Extrait de page ->
======

Dans un document daté du 16 juin 1806, John Willson demandait une concession de terre et affirmait qu’il habitait le Haut-Canada « depuis plus de treize ans ». Selon d’autres sources, il serait arrivé au pays en 1790. Il s’était d’abord fixé à Newark (Niagara-on-the-Lake) avant de s’installer dans le canton de Saltfleet en 1797. Willson se fit rapidement connaître comme un fermier prospère et un chef de file dans les milieux méthodistes de la région. Son principal titre à la renommée fut sa carrière politique qui débuta en 1809 lorsqu’une délégation de ses concitoyens l’incita à se présenter à l’élection partielle tenue dans la circonscription d’York West. Ainsi que Willson l’expliqua plus tard, les « partis politiques connus à cette époque étaient le « gouvernement » et l’« opposition ». Il fut pressenti par l’opposition « qui se composait principalement de non-conformistes religieux ». Il est probable aussi que Willson reçut l’appui de petits fermiers frustrés par les pratiques monopolistiques de certains marchands, tel Richard Hatt*. L’élection de Willson fut contestée, mais sans succès, par Hatt, Richard Beasley* et d’autres qui prétendaient que le nouvel élu, étant « instituteur et prédicateur » méthodiste, était un candidat inéligible.
Durant les dernières sessions de la cinquième législature, Willson se fit une solide réputation de défenseur des libertés civiles et religieuses. Le relevé de ses votes pendant les années 1810 et 1811 témoigne de son appui total à Joseph Willcocks*, le plus important adversaire du régime du lieutenant-gouverneur Francis Gore. Willson fut élu en 1812 à la sixième législature (1812–1816). Au cours des dernières années de la guerre de 1812, il critiqua vertement le changement survenu dans les courants de l’opinion, changement qui se reflétait surtout dans les mesures rigides adoptées par les gouvernements successifs. Il qualifia ces mesures d’actes de despotisme militaire. Le 26 février 1814, il fut le seul à s’opposer au projet de loi qui suspendait l’habeas corpus [V. sir Gordon Drummond]. En 1816, il se prononça en faveur d’un projet de loi plus libéral sur le mariage. Mais plus important encore, il rédigea avec le concours de James Durand* le Common Schools Bill, qui prévoyait l’aide financière du gouvernement à l’instruction élémentaire, et c’est lui qui présenta ce projet de loi.

======

Consigne 1 -> Relevez, dans l'extrait sur John Willson, toutes les personnes dont le nom est suivi d'un astérisque.
Consigne 2 -> Présentez sous forme de liste numérotée, sans les lignes vides, toutes les lignes du listing ci-dessous, depuis celle qui contient « will click(165, 245). » jusqu'à celle qui contient « coord(425,603) », ces deux lignes comprises.

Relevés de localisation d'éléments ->
======

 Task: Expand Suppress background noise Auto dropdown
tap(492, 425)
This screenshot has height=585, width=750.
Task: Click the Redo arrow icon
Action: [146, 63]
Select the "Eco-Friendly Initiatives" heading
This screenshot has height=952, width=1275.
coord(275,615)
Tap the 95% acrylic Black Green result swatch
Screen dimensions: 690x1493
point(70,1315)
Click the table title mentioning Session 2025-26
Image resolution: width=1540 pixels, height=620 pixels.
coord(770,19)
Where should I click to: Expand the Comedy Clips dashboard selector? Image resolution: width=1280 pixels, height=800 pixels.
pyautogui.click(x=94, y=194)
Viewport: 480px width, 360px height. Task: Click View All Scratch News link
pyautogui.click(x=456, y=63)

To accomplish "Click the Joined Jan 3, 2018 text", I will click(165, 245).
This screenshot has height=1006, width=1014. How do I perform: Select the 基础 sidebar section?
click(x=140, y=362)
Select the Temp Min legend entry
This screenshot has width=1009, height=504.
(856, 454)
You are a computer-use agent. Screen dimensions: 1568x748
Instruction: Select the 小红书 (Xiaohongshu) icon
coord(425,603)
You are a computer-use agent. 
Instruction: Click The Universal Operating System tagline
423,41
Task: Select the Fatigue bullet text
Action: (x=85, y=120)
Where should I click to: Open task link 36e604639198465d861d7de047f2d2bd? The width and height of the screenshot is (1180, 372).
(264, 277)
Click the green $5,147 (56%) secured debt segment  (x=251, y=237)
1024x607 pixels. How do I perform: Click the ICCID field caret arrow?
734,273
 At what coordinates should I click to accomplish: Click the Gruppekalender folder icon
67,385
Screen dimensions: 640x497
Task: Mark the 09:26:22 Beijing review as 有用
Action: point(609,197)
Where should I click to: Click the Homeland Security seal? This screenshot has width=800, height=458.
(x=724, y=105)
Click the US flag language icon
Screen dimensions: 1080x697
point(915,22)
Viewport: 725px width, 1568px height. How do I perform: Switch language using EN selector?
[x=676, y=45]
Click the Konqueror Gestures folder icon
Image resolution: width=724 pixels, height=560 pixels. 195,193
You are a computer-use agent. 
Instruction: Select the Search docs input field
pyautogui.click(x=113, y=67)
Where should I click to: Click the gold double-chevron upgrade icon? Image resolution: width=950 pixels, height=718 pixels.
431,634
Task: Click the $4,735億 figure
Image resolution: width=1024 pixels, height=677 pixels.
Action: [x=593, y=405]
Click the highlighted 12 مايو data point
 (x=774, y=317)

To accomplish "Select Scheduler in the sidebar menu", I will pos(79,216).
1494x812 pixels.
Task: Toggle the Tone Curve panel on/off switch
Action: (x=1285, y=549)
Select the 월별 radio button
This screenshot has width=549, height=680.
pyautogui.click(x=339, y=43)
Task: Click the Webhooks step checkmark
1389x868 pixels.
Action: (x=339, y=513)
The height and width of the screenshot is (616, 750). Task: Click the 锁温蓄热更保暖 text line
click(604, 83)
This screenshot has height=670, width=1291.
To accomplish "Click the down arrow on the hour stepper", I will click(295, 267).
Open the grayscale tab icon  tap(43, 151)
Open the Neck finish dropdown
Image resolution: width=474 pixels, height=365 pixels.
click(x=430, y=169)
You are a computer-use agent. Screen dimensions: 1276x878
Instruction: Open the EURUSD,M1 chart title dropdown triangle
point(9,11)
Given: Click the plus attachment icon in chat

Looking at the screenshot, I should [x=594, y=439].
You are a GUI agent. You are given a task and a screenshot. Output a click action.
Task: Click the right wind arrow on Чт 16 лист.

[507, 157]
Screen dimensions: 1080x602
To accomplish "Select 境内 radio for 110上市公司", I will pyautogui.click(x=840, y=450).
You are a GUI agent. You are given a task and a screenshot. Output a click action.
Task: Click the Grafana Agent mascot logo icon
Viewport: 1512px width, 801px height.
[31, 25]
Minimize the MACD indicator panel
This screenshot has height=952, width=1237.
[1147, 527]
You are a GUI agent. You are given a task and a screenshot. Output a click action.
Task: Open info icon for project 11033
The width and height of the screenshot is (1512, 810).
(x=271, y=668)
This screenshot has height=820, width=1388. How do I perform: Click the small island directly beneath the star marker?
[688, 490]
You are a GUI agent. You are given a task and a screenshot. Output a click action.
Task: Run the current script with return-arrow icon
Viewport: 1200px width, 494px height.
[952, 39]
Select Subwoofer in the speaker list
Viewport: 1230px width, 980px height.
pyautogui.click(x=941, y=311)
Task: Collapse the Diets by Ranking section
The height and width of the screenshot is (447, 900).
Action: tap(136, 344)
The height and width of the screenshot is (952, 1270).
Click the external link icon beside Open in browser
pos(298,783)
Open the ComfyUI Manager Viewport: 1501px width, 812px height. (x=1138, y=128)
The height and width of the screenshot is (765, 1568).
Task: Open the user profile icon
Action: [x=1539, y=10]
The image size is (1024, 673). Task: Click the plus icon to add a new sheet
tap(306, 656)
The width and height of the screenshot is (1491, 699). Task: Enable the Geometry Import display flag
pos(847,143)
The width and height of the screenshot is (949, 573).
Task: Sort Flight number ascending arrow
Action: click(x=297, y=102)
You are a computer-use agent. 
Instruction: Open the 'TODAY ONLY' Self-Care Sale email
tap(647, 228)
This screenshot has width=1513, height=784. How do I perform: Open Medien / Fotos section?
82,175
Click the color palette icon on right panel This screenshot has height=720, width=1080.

======

Résultat attendu 1 ->
- Richard Hatt
- Richard Beasley
- Joseph Willcocks
- James Durand

Résultat attendu 2 ->
1. To accomplish "Click the Joined Jan 3, 2018 text", I will click(165, 245).
2. This screenshot has height=1006, width=1014. How do I perform: Select the 基础 sidebar section?
3. click(x=140, y=362)
4. Select the Temp Min legend entry
5. This screenshot has width=1009, height=504.
6. (856, 454)
7. You are a computer-use agent. Screen dimensions: 1568x748
8. Instruction: Select the 小红书 (Xiaohongshu) icon
9. coord(425,603)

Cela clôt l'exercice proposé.